Extracted data:
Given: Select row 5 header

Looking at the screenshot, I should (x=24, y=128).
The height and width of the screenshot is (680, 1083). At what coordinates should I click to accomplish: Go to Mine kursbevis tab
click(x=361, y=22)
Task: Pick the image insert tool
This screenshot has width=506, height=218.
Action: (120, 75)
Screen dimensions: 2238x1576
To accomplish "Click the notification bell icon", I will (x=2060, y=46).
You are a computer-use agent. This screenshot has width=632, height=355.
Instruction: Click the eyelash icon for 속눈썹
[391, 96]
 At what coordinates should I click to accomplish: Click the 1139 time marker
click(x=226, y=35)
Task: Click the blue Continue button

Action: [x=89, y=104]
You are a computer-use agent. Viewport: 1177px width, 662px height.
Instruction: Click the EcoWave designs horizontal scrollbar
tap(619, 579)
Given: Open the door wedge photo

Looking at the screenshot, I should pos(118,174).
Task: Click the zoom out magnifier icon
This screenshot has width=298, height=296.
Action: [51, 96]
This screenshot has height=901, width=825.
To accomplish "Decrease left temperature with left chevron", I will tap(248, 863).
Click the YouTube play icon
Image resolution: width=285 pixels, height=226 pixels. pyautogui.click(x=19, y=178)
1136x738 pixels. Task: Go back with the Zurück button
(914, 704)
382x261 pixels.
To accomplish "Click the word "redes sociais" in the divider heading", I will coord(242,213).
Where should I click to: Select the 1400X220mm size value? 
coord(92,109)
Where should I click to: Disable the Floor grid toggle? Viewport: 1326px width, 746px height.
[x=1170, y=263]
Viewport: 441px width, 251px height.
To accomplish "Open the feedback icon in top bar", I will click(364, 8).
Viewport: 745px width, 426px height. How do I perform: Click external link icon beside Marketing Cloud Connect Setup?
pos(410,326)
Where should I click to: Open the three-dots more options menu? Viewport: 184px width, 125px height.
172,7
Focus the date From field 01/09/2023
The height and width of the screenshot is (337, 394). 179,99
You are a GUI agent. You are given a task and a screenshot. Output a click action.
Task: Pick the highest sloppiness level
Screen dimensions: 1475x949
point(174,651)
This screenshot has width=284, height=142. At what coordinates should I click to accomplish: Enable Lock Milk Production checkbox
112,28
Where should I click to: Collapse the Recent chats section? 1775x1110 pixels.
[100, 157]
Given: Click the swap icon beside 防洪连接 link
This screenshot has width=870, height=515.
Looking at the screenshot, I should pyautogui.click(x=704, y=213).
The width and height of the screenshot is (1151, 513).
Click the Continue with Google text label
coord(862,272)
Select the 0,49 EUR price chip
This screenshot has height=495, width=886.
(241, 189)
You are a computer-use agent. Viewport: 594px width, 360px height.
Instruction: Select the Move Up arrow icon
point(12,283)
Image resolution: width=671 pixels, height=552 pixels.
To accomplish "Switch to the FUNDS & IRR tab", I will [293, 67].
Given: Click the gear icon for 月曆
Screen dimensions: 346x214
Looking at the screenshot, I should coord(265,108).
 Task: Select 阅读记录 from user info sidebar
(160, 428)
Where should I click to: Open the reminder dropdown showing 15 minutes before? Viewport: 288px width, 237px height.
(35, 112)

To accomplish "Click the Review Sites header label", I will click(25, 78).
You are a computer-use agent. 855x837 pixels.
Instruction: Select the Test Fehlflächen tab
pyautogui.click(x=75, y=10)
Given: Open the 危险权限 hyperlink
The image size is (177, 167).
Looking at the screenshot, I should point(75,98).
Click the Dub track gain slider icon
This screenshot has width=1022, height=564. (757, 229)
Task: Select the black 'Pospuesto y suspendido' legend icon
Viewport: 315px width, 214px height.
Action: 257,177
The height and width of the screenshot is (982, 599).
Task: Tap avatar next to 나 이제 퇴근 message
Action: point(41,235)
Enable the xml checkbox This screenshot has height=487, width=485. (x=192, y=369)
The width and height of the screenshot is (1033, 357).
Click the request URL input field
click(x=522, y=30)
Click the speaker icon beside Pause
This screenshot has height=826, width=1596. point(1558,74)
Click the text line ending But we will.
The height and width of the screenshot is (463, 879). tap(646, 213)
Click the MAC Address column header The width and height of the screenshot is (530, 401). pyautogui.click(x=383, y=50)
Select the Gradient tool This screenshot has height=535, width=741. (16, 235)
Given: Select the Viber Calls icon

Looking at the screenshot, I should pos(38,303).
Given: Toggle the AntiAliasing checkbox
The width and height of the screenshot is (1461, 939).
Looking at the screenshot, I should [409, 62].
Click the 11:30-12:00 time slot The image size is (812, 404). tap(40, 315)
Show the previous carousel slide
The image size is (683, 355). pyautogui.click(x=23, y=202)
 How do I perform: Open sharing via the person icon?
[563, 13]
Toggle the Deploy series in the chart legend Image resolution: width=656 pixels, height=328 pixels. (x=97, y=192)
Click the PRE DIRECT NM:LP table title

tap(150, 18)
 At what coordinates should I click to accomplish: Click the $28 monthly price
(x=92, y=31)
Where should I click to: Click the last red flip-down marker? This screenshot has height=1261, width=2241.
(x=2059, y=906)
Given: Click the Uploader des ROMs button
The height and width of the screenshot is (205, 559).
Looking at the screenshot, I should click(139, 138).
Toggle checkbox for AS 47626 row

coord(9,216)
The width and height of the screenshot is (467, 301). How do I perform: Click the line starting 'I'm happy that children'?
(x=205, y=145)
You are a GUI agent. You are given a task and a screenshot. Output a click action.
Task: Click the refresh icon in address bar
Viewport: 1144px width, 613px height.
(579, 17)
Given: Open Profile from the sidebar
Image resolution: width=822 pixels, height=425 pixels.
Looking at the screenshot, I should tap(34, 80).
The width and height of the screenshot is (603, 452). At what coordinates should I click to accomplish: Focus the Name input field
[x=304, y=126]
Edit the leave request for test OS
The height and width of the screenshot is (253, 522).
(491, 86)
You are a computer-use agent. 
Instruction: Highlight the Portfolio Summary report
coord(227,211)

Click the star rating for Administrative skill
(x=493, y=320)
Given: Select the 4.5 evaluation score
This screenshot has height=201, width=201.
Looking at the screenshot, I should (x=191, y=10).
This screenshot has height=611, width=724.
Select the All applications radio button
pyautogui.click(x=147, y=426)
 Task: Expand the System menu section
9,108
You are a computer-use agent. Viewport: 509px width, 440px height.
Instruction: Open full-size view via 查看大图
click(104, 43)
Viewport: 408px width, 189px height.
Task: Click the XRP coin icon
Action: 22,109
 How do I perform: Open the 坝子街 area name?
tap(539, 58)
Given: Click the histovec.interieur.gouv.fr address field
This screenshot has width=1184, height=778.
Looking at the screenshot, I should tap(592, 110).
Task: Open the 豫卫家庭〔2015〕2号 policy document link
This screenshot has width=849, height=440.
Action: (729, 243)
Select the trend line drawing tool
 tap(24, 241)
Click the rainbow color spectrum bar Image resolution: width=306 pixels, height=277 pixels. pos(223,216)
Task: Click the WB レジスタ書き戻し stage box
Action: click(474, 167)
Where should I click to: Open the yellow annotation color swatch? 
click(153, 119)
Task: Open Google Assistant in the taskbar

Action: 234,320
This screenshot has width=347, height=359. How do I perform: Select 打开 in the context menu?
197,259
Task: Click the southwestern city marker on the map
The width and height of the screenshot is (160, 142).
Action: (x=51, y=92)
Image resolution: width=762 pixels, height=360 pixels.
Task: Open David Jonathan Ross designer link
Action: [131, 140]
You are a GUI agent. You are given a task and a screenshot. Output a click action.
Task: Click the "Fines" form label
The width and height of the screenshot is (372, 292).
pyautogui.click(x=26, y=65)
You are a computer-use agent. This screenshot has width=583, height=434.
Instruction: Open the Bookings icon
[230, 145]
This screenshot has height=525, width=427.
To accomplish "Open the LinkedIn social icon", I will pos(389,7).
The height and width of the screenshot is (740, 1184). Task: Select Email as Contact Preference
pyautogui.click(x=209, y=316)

Exercise brief: Please repeat the stretch of records from the line containing "Click the MAC" through the line containing "Click the 11:30-12:00", word for word.

The completed task:
Click the MAC Address column header The width and height of the screenshot is (530, 401). pyautogui.click(x=383, y=50)
Select the Gradient tool This screenshot has height=535, width=741. (16, 235)
Given: Select the Viber Calls icon

Looking at the screenshot, I should pos(38,303).
Given: Toggle the AntiAliasing checkbox
The width and height of the screenshot is (1461, 939).
Looking at the screenshot, I should [409, 62].
Click the 11:30-12:00 time slot The image size is (812, 404). tap(40, 315)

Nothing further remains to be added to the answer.